> _Recorded information_:

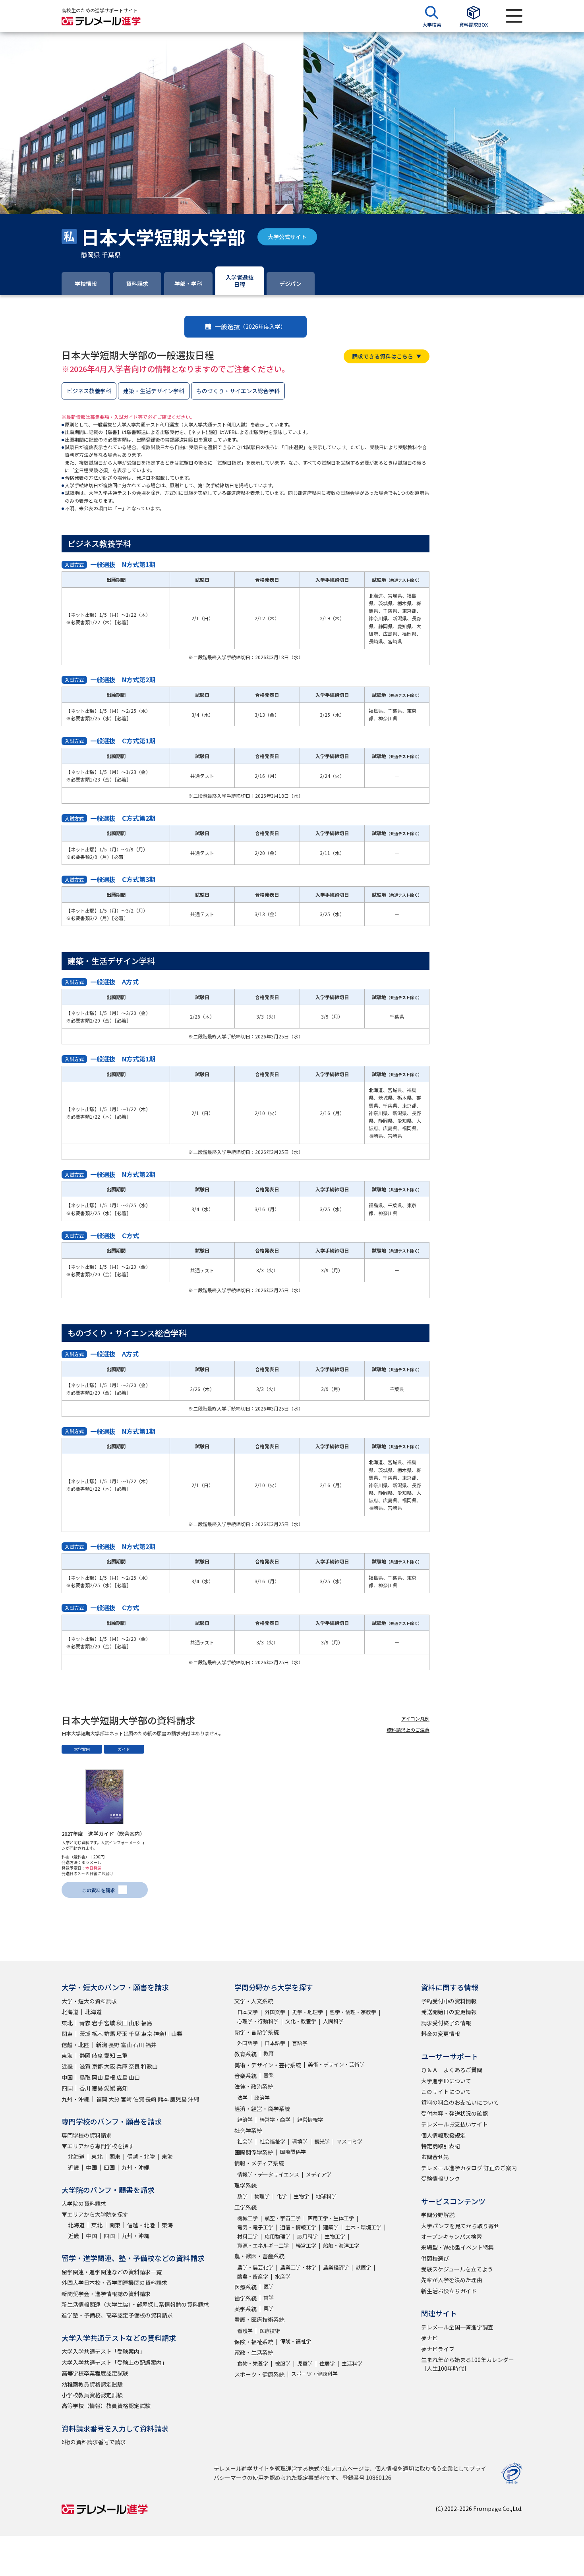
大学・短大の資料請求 (89, 2001)
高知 (122, 2088)
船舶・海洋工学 (341, 2245)
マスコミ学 (349, 2141)
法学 (242, 2097)
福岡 (101, 2099)
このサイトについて (446, 2092)
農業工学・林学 (298, 2267)
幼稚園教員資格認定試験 (92, 2384)
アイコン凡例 (415, 1718)
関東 (67, 2034)
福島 (146, 2023)
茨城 (85, 2034)
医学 (268, 2286)
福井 (151, 2045)
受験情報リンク (440, 2178)
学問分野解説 (437, 2215)
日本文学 (247, 2012)
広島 (122, 2077)
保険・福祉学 (295, 2341)
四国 (67, 2088)
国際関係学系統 (253, 2152)
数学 (242, 2196)
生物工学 (335, 2236)
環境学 (299, 2141)
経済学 (245, 2119)
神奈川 (161, 2034)
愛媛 (109, 2088)
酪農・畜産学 (252, 2276)
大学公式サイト (287, 237)
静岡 (85, 2055)
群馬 (109, 2034)
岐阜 (97, 2055)
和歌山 (149, 2066)
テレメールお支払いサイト (454, 2124)
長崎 (151, 2099)
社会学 (245, 2141)
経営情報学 (310, 2119)
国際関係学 (293, 2151)
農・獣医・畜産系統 (259, 2256)
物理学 (262, 2196)
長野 (114, 2045)
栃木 (97, 2034)
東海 (67, 2055)
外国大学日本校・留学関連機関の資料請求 (114, 2283)
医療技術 (269, 2331)
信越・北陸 (75, 2045)
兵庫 (122, 2066)
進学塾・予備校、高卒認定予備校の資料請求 (117, 2315)
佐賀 (138, 2099)
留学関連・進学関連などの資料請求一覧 (112, 2272)
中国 (67, 2077)
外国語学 (247, 2043)
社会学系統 (248, 2130)
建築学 (330, 2227)
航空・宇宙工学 (283, 2218)
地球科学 (326, 2196)
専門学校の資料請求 (87, 2135)
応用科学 (307, 2236)
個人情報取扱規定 (443, 2135)
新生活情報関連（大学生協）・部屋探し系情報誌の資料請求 (135, 2304)
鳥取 (85, 2077)
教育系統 (245, 2054)
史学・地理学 (307, 2012)
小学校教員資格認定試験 (92, 2395)
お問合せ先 (435, 2157)
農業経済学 (336, 2267)
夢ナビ (429, 2338)
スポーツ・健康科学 (314, 2373)
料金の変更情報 (440, 2034)
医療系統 (245, 2287)
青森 (85, 2023)
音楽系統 (245, 2076)
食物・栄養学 (252, 2363)
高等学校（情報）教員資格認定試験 (106, 2406)
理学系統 (245, 2185)
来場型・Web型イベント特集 (457, 2247)
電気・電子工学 (255, 2227)
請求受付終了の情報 (446, 2023)
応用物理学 (277, 2236)
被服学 (282, 2363)
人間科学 (333, 2021)
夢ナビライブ (437, 2349)
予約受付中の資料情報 (449, 2001)
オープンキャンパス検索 (451, 2236)
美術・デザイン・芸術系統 (267, 2065)
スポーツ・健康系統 (259, 2374)
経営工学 (306, 2245)
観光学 (322, 2141)
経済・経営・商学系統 (262, 2109)
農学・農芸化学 (255, 2267)
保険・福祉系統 (253, 2342)
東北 (67, 2023)
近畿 (67, 2066)
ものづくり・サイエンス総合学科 (238, 391)
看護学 (245, 2331)
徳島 (97, 2088)
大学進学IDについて (446, 2081)
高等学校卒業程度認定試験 (95, 2373)
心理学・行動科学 (257, 2021)
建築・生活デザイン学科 (153, 391)
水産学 (282, 2276)
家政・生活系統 (253, 2352)
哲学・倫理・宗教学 (353, 2012)
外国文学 (275, 2012)
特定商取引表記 (440, 2146)
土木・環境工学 (363, 2227)
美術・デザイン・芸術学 (336, 2064)
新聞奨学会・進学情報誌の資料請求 (106, 2294)
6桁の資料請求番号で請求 (94, 2442)
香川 (85, 2088)
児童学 (305, 2363)
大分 (114, 2099)
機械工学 (247, 2218)
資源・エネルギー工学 (263, 2245)
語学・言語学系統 (256, 2032)
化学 (282, 2196)
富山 (126, 2045)
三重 (122, 2055)
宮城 (109, 2023)
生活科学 (352, 2363)
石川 (138, 2045)
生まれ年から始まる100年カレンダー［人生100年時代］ (467, 2364)
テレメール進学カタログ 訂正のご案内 (469, 2168)
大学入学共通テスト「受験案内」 (103, 2351)
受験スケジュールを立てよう (457, 2269)
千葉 (134, 2034)
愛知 (109, 2055)
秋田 (122, 2023)
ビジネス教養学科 (89, 391)
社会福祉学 (272, 2141)
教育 (268, 2053)
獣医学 (363, 2267)
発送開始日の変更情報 (449, 2012)
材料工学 (247, 2236)
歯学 (268, 2297)
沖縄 (193, 2099)
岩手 (97, 2023)
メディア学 (318, 2174)
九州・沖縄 (75, 2099)
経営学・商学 (274, 2119)
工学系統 (245, 2207)
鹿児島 (178, 2099)
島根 (109, 2077)
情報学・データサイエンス (268, 2174)
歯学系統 (245, 2298)
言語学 (299, 2043)
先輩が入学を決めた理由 (451, 2280)
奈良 (134, 2066)
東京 (146, 2034)
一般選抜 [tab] (250, 326)
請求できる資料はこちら (382, 356)
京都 (97, 2066)
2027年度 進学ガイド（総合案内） (103, 1833)
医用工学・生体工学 (330, 2218)
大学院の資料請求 (84, 2203)
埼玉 (122, 2034)
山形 (134, 2023)
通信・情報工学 (298, 2227)
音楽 (268, 2075)
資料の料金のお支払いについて (460, 2102)
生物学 (301, 2196)
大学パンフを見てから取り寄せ (460, 2226)
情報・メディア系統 (259, 2163)
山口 (134, 2077)
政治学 (262, 2097)
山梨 (176, 2034)
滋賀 (85, 2066)
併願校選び (435, 2258)
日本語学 (275, 2043)
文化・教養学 (300, 2021)
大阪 (109, 2066)
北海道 (70, 2012)
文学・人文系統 (253, 2001)
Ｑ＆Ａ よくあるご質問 (451, 2070)
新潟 (101, 2045)
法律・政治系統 (253, 2086)
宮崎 (126, 2099)
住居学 (327, 2363)
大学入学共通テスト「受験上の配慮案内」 (114, 2362)
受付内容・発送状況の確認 (454, 2113)
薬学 (268, 2308)
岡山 (97, 2077)
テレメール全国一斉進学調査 (457, 2327)
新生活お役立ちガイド (449, 2291)
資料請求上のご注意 (408, 1729)
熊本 (163, 2099)
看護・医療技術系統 (259, 2319)
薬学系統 (245, 2309)
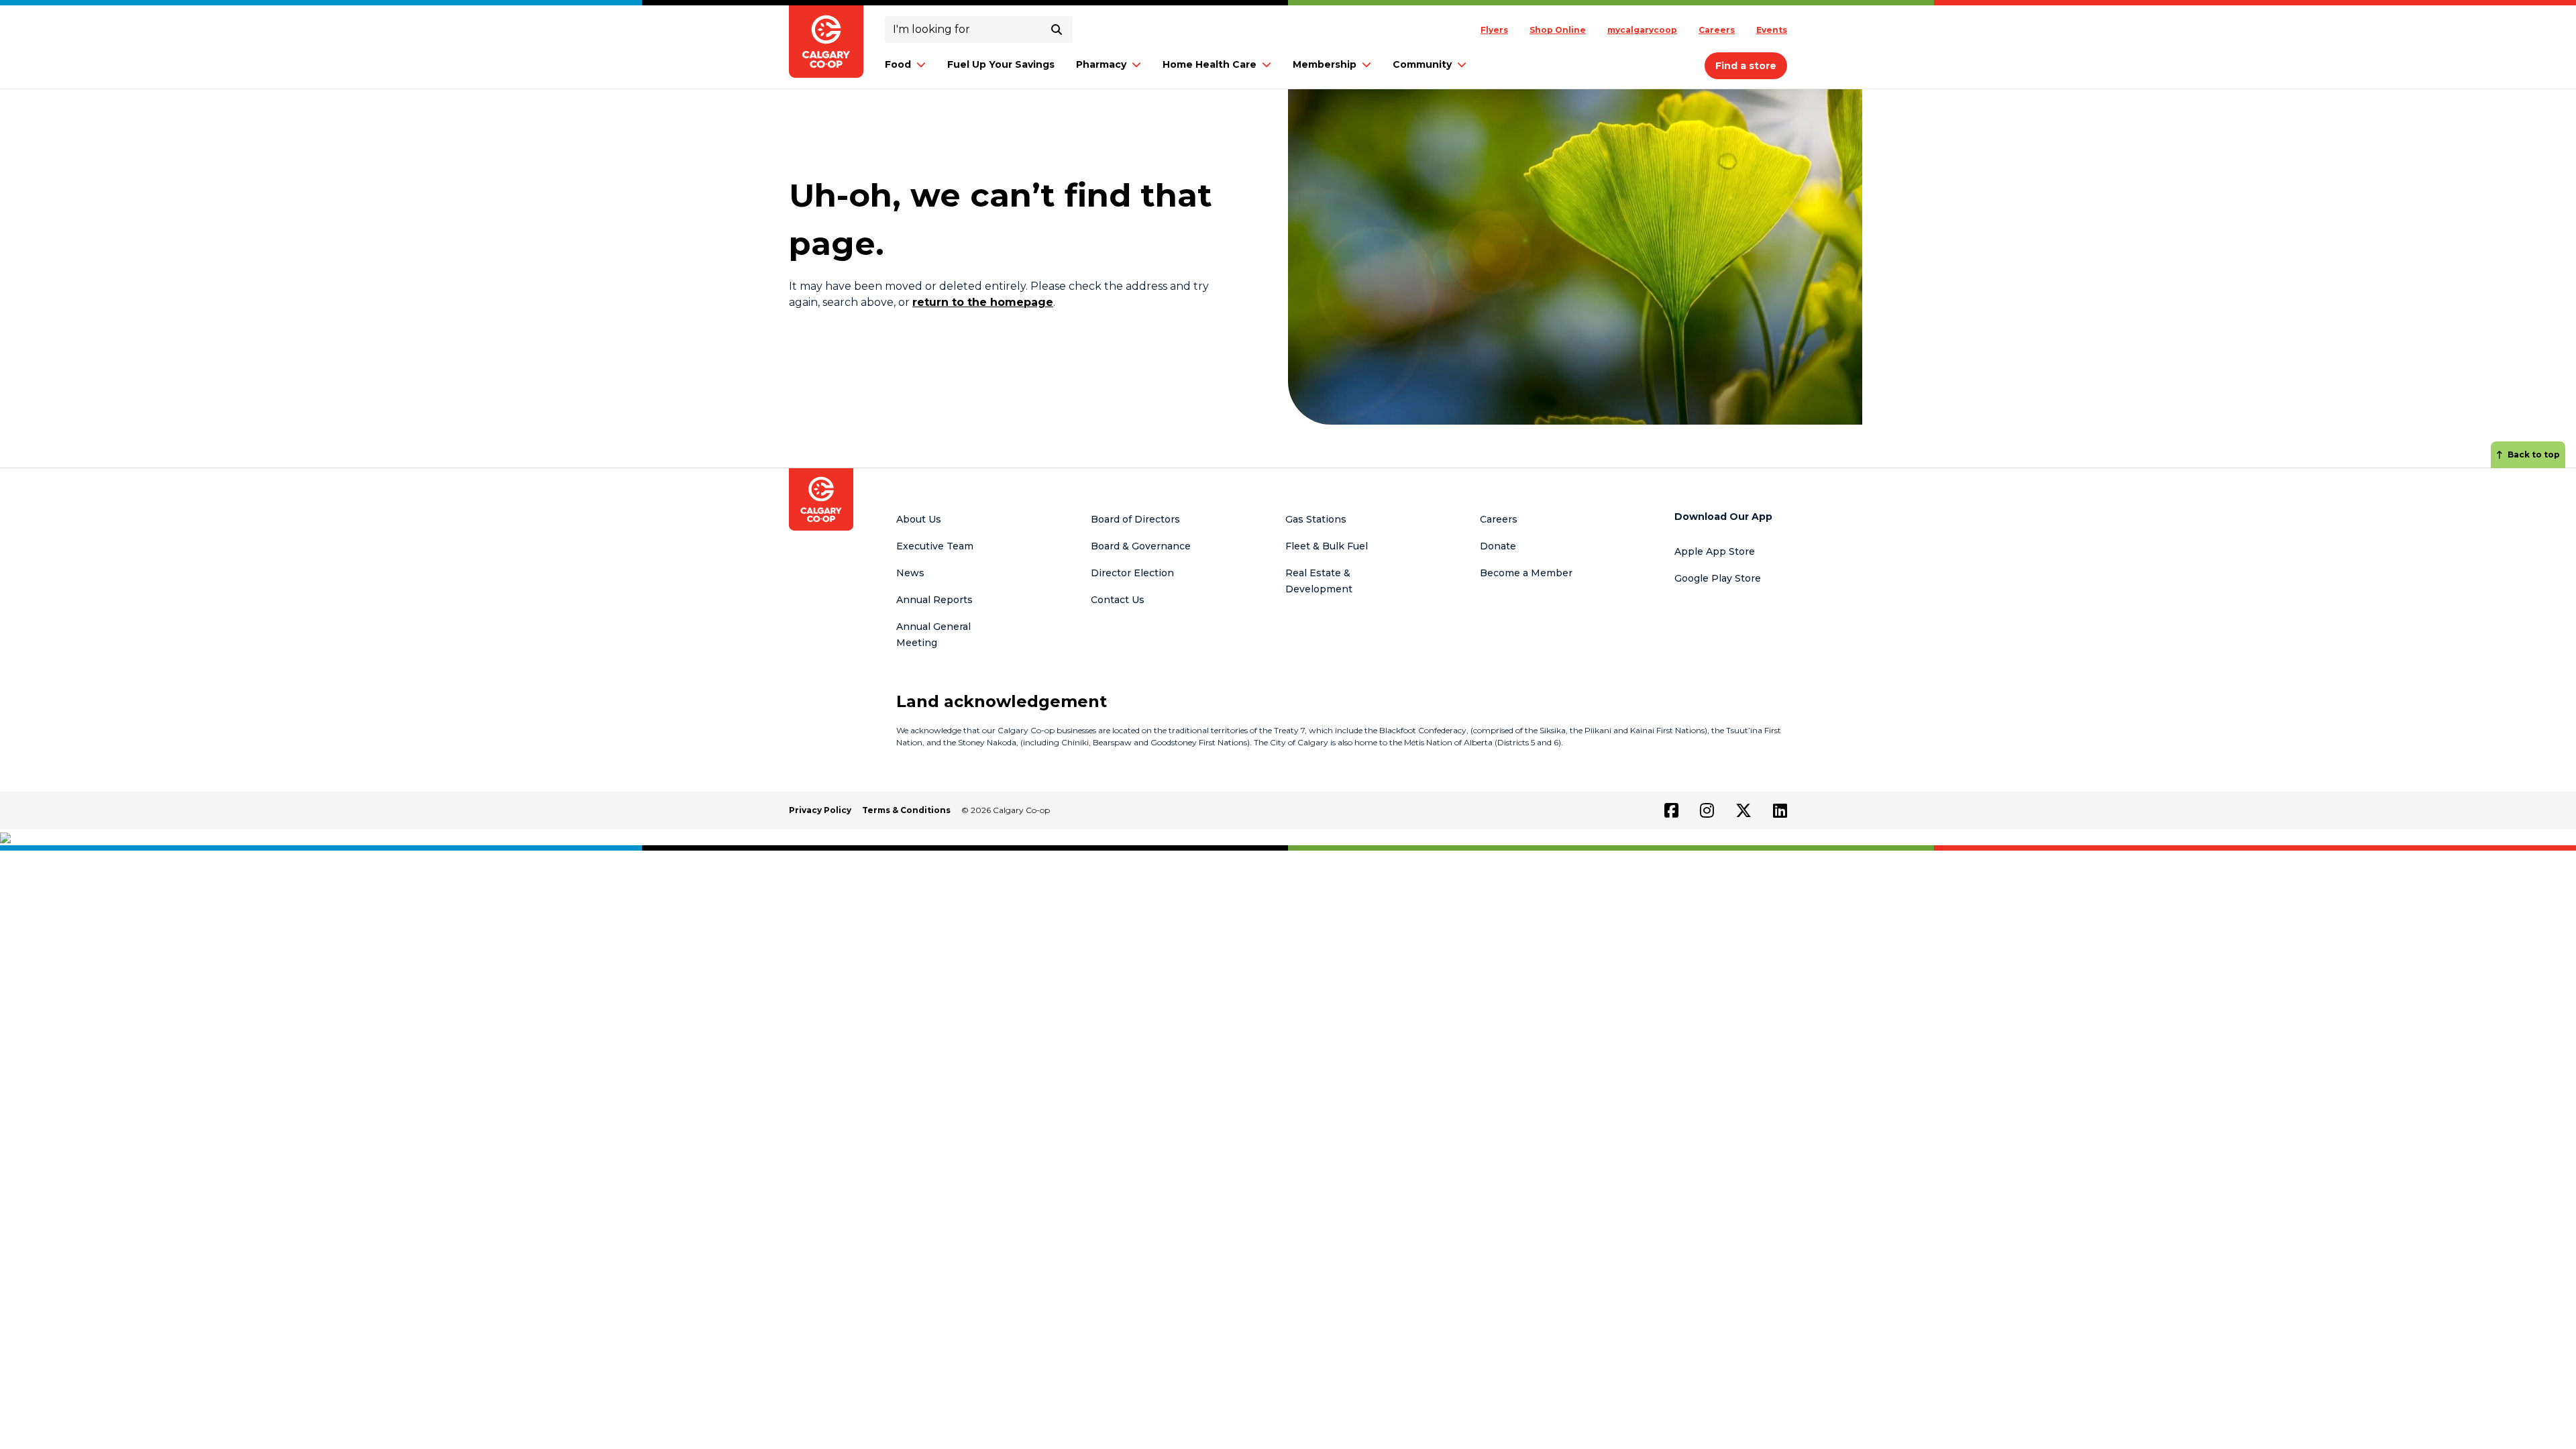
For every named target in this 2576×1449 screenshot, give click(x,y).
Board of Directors (1135, 519)
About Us (918, 519)
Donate (1498, 546)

> _Try it_: A faithful, complete copy of the entries is required, without the pictures.

> _Result_:
大学・短大の資料請求 (89, 2001)
高知 (122, 2088)
船舶・海洋工学 (341, 2245)
マスコミ学 (349, 2141)
法学 (242, 2097)
福岡 (101, 2099)
このサイトについて (446, 2092)
農業工学・林学 (298, 2267)
幼稚園教員資格認定試験 (92, 2384)
アイコン凡例 (415, 1718)
関東 (67, 2034)
福島 (146, 2023)
茨城 (85, 2034)
医学 (268, 2286)
福井 (151, 2045)
受験情報リンク (440, 2178)
学問分野解説 (437, 2215)
日本文学 (247, 2012)
広島 (122, 2077)
保険・福祉学 (295, 2341)
四国 (67, 2088)
国際関係学系統 (253, 2152)
数学 (242, 2196)
生物工学 (335, 2236)
環境学 (299, 2141)
経済学 (245, 2119)
神奈川 (161, 2034)
愛媛 (109, 2088)
酪農・畜産学 (252, 2276)
大学公式サイト (287, 237)
静岡 (85, 2055)
群馬 (109, 2034)
岐阜 (97, 2055)
和歌山 (149, 2066)
テレメールお支払いサイト (454, 2124)
長崎 (151, 2099)
社会学 (245, 2141)
経営情報学 (310, 2119)
国際関係学 (293, 2151)
農・獣医・畜産系統 (259, 2256)
物理学 (262, 2196)
長野 (114, 2045)
栃木 (97, 2034)
東海 (67, 2055)
外国大学日本校・留学関連機関の資料請求 (114, 2283)
医療技術 (269, 2331)
信越・北陸 (75, 2045)
兵庫 (122, 2066)
進学塾・予備校、高卒認定予備校の資料請求 (117, 2315)
佐賀 (138, 2099)
留学関連・進学関連などの資料請求一覧 (112, 2272)
中国 (67, 2077)
外国語学 (247, 2043)
社会学系統 (248, 2130)
建築学 (330, 2227)
航空・宇宙工学 (283, 2218)
地球科学 (326, 2196)
専門学校の資料請求 (87, 2135)
応用科学 (307, 2236)
個人情報取扱規定 (443, 2135)
新生活情報関連（大学生協）・部屋探し系情報誌の資料請求 (135, 2304)
鳥取 (85, 2077)
教育系統 (245, 2054)
史学・地理学 (307, 2012)
小学校教員資格認定試験 (92, 2395)
お問合せ先 (435, 2157)
農業経済学 (336, 2267)
夢ナビ (429, 2338)
スポーツ・健康科学 (314, 2373)
料金の変更情報 (440, 2034)
医療系統 (245, 2287)
青森 (85, 2023)
音楽系統 (245, 2076)
食物・栄養学 (252, 2363)
高等学校（情報）教員資格認定試験 (106, 2406)
理学系統 (245, 2185)
来場型・Web型イベント特集 (457, 2247)
電気・電子工学 (255, 2227)
請求受付終了の情報 (446, 2023)
応用物理学 (277, 2236)
被服学 (282, 2363)
人間科学 (333, 2021)
夢ナビライブ (437, 2349)
予約受付中の資料情報 (449, 2001)
オープンキャンパス検索 (451, 2236)
美術・デザイン・芸術系統 (267, 2065)
スポーツ・健康系統 (259, 2374)
経営工学 (306, 2245)
観光学 (322, 2141)
経済・経営・商学系統 (262, 2109)
農学・農芸化学 (255, 2267)
保険・福祉系統 (253, 2342)
東北 (67, 2023)
近畿 (67, 2066)
ものづくり・サイエンス総合学科 (238, 391)
看護学 (245, 2331)
徳島 (97, 2088)
大学進学IDについて (446, 2081)
高等学校卒業程度認定試験 (95, 2373)
心理学・行動科学 (257, 2021)
建築・生活デザイン学科 (153, 391)
水産学 (282, 2276)
家政・生活系統 (253, 2352)
哲学・倫理・宗教学 (353, 2012)
外国文学 (275, 2012)
特定商取引表記 (440, 2146)
土木・環境工学 (363, 2227)
美術・デザイン・芸術学 (336, 2064)
新聞奨学会・進学情報誌の資料請求 (106, 2294)
6桁の資料請求番号で請求 (94, 2442)
香川 (85, 2088)
児童学 (305, 2363)
大分 (114, 2099)
機械工学 (247, 2218)
資源・エネルギー工学 (263, 2245)
語学・言語学系統 (256, 2032)
化学 (282, 2196)
富山 (126, 2045)
三重 (122, 2055)
宮城 (109, 2023)
生活科学 (352, 2363)
石川 (138, 2045)
生まれ年から始まる100年カレンダー［人生100年時代］ (467, 2364)
テレメール進学カタログ 訂正のご案内 (469, 2168)
大学入学共通テスト「受験案内」 (103, 2351)
受験スケジュールを立てよう (457, 2269)
千葉 (134, 2034)
愛知 (109, 2055)
秋田 (122, 2023)
ビジネス教養学科 (89, 391)
社会福祉学 (272, 2141)
教育 (268, 2053)
獣医学 (363, 2267)
発送開始日の変更情報 (449, 2012)
材料工学 (247, 2236)
歯学 (268, 2297)
沖縄 (193, 2099)
岩手 (97, 2023)
メディア学 (318, 2174)
九州・沖縄 (75, 2099)
経営学・商学 (274, 2119)
工学系統 (245, 2207)
鹿児島 (178, 2099)
島根 (109, 2077)
情報学・データサイエンス (268, 2174)
歯学系統 (245, 2298)
言語学 (299, 2043)
先輩が入学を決めた理由 (451, 2280)
奈良 (134, 2066)
東京 (146, 2034)
一般選抜 [tab] (250, 326)
請求できる資料はこちら (382, 356)
京都 (97, 2066)
2027年度 進学ガイド（総合案内） (103, 1833)
医用工学・生体工学 (330, 2218)
大学院の資料請求 (84, 2203)
埼玉 (122, 2034)
山形 (134, 2023)
通信・情報工学 (298, 2227)
音楽 (268, 2075)
資料の料金のお支払いについて (460, 2102)
生物学 (301, 2196)
大学パンフを見てから取り寄せ (460, 2226)
情報・メディア系統 (259, 2163)
山口 (134, 2077)
政治学 (262, 2097)
山梨 (176, 2034)
滋賀 (85, 2066)
併願校選び (435, 2258)
日本語学 (275, 2043)
文化・教養学 (300, 2021)
大阪 (109, 2066)
北海道 (70, 2012)
文学・人文系統 (253, 2001)
Ｑ＆Ａ よくあるご質問 (451, 2070)
新潟 (101, 2045)
法律・政治系統 (253, 2086)
宮崎 (126, 2099)
住居学 (327, 2363)
大学入学共通テスト「受験上の配慮案内」 (114, 2362)
受付内容・発送状況の確認 (454, 2113)
薬学 (268, 2308)
岡山 (97, 2077)
テレメール全国一斉進学調査 (457, 2327)
新生活お役立ちガイド (449, 2291)
資料請求上のご注意 (408, 1729)
熊本 (163, 2099)
看護・医療技術系統 (259, 2319)
薬学系統 (245, 2309)
For every named target in this 2576×1449 screenshot, give click(x,y).
Board of Directors (1135, 519)
About Us (918, 519)
Donate (1498, 546)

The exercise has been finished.